Regarding developing nations, those countries with low foreign direct investment and poor credibility are generally overlooked by the IMF. However, those with a seemingly better economic foundation and rule and policies in place are more likely to receive funding (Arabaci & Ecer, 2014). Some researchers have discovered that countries that sign an agreement with the IMF typically experience lower foreign direct investment opportunities due to the strict guidelines the IMF places on the counties to receive funding (Arabaci & Ecer, 2014).

In recent years, the IMF has attempted to increase focus on funding to raise living conditions and improve the social impact the IMF has globally. Even though the United States has some influence with the IMF, many of the other member countries have not exhibited the same interest in increasing funding for social issues (Reinold, 2016). Which over time has hurt the overall image of the IMF, but over time the organization has been increasingly more transparent and more receptive to criticism. Hopefully, the organization can help countries improve living conditions along with strengthening the overall economy effectively in the future.

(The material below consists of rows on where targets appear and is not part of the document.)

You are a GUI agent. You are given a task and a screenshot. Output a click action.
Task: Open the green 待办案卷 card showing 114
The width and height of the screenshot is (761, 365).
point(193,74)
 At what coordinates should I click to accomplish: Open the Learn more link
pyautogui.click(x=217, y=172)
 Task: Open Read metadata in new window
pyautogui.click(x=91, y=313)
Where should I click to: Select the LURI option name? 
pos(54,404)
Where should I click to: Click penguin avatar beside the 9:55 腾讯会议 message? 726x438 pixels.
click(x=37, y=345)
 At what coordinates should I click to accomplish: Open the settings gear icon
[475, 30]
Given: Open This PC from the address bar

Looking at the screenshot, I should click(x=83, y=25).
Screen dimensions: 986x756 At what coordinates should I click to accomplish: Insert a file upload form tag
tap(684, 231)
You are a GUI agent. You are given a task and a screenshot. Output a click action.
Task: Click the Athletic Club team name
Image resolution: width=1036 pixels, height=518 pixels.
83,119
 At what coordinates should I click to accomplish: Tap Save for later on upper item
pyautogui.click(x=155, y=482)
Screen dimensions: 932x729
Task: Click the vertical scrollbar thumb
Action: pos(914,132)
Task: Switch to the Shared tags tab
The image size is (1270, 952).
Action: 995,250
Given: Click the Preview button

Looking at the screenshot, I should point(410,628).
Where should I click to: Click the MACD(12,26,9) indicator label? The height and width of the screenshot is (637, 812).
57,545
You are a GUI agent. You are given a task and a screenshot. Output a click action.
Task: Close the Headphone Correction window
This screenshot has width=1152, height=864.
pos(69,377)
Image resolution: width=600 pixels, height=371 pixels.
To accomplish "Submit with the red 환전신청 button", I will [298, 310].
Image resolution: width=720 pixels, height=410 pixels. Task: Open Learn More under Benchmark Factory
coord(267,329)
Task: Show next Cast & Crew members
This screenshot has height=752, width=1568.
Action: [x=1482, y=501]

Arabaci, M. C., & Ecer, S. (2014). The international monetary fund (IMF) and the catalytic effect: Do IMF agreements improve access of emerging economies to international financial markets? The World Economy37(11), 1575–1588.

Mody, A., & Saravia, D. (2013). The response speed of the international monetary fund. International Finance16(2), 189–211.

Reinold, T. (2016). The path of least resistance: Mainstreaming “Social Issues” in the international monetary fund. Global Society31(3), 392–416.

Satterlee, B. C. (2018). Cross Border Commerce (3rd ed.). Synergistics International Inc.

Siddique, I., Hayat, M. A., Naeem, M. Z., Ejaz, A., Spulbar, C., Birau, R., & Calugaru, T. (2021). Why do countries request assistance from international monetary fund? An empirical analysis. Journal of Risk and Financial Management14(3), 98.

Wilczyński, R. (2011). Global financial governance: A perspective from the international monetary fund. Contemporary Economics5(1), 4.